Code compression is a lossy structural intermediate representation. The contract:

1. **Preserved**: identifier names, string literals, numeric constants, control flow
   structure, operation sequence, data shape, type annotations where present.
2. **Allowed lossy**: comments, whitespace, coding style, import ordering, binding
   semantics (this/self dispatch), constructor internals, language-specific syntax
   (shell quoting, command substitution, method resolution order).
3. **Not guaranteed**: identical execution behavior. Decompressed output may require
   manual adjustment to compile or run in the target language.

The boundary between "survives round-trip" and "requires adjustment" is empirical,
not formally defined. Simple constructs (single-expression functions, basic
assignments) tend to round-trip cleanly. Complex constructs (classes with
inheritance, shell pipelines, cross-language API specs) do not. The spec does not
promise where this boundary lies because the grammar cannot enforce it.

This is compression for communication: an agent reading the compressed form
should understand what the code does. It is not compression for archival: you
cannot reconstruct the original source from the compressed form alone.

### Comment Handling

Comments and docstrings are lossy by default. A `^keep:docs` meta flag requests
comment preservation, but this is advisory, not guaranteed.

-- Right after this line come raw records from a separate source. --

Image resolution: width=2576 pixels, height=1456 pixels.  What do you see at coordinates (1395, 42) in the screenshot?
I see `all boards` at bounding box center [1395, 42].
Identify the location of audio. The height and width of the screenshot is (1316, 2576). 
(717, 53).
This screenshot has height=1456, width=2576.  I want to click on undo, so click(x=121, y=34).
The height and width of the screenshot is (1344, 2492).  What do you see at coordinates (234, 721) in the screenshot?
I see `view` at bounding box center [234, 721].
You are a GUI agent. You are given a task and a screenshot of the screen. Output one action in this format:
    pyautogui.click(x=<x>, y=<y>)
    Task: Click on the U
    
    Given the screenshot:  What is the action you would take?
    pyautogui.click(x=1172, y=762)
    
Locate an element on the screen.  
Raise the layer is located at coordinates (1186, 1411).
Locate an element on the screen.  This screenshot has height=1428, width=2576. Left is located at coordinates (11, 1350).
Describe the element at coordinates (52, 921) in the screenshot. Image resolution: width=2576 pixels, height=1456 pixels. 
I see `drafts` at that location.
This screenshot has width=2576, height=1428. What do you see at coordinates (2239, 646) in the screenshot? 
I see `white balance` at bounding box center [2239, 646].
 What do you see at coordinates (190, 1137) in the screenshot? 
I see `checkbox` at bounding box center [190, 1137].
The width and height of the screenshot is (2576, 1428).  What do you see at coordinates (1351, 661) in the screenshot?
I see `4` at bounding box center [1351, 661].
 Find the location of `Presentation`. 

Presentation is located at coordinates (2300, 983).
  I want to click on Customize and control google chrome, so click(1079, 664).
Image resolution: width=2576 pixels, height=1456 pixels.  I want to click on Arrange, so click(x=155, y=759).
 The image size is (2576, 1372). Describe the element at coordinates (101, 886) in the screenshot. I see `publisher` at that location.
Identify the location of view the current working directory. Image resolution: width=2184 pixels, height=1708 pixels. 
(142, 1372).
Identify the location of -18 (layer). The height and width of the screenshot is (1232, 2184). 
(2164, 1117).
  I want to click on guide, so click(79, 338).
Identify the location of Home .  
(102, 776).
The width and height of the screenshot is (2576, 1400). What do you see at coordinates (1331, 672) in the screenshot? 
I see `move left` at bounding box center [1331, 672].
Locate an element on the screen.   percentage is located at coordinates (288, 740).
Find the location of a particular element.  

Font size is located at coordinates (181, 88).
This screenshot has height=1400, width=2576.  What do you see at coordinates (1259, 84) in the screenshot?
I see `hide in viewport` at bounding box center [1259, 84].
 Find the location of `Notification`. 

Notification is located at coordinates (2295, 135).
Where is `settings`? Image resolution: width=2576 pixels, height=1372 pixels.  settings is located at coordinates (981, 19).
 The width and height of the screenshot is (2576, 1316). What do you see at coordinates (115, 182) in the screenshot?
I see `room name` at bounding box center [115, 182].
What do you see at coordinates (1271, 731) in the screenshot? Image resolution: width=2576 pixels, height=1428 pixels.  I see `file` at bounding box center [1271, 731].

## 7. Backward Compatibility

- Code packets are valid v4 packets. A v3.x parser will parse the pipe-delimited
  fields correctly but will not understand the code body notation in ARG2.
- The `^mode:code` flag allows parsers to skip code packets they cannot process.
- Without `^mode:code`, packets are treated as natural language under v3.x rules.
- Language-unaware parsers treat `^lang:XX` as an opaque meta flag.